Task item
In the entries below, count the lines that contain the word "Super" and give only that number.

Exercise material
--
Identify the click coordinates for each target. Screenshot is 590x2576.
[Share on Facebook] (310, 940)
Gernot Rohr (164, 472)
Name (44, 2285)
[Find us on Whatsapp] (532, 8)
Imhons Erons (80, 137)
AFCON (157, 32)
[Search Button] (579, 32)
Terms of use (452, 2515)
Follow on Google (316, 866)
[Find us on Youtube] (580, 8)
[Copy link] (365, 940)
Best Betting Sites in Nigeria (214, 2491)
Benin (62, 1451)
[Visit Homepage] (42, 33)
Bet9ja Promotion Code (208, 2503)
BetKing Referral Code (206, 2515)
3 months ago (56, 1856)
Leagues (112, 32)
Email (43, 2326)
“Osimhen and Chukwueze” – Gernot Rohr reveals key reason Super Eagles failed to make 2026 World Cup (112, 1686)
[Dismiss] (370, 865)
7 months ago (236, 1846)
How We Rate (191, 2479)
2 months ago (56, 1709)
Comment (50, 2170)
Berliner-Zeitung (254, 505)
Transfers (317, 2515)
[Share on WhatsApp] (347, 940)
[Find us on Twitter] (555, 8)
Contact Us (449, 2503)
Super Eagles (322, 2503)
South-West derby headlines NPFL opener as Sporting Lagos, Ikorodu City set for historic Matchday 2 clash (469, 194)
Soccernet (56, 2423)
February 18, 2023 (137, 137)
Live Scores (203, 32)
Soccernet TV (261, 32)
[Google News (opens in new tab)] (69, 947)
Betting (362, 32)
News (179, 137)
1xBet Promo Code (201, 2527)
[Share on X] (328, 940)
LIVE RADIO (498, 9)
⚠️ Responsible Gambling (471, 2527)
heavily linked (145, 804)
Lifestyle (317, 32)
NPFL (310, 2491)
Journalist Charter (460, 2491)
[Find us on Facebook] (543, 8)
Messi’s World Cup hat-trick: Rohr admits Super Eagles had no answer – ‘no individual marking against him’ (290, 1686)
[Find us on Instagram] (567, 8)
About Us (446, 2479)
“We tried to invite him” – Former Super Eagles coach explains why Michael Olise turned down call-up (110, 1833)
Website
--
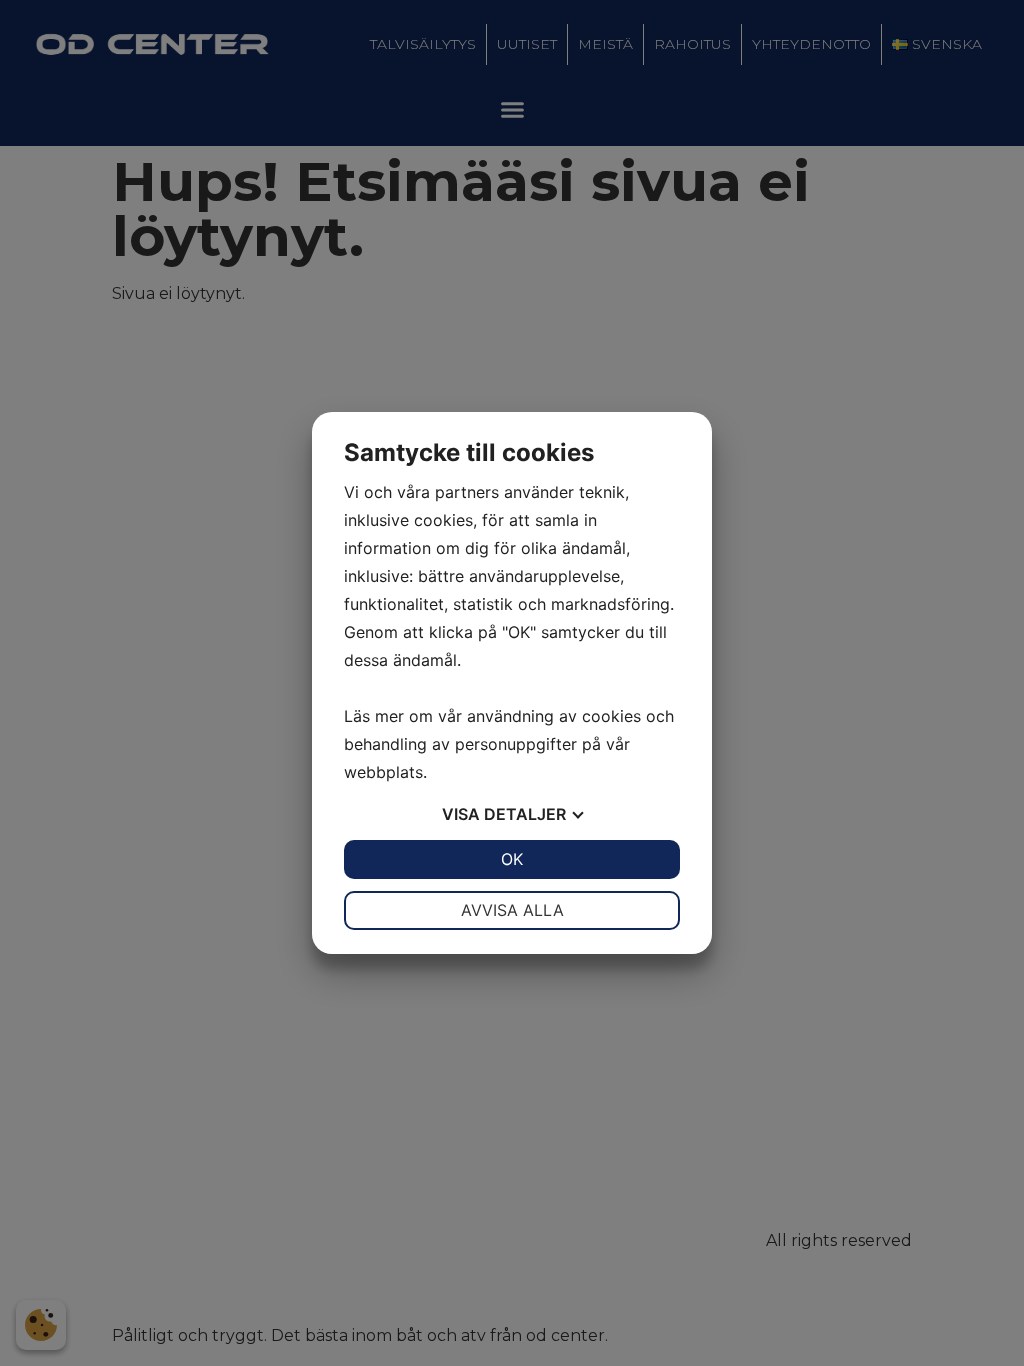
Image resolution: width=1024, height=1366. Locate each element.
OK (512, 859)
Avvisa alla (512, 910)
--
Problem solution
4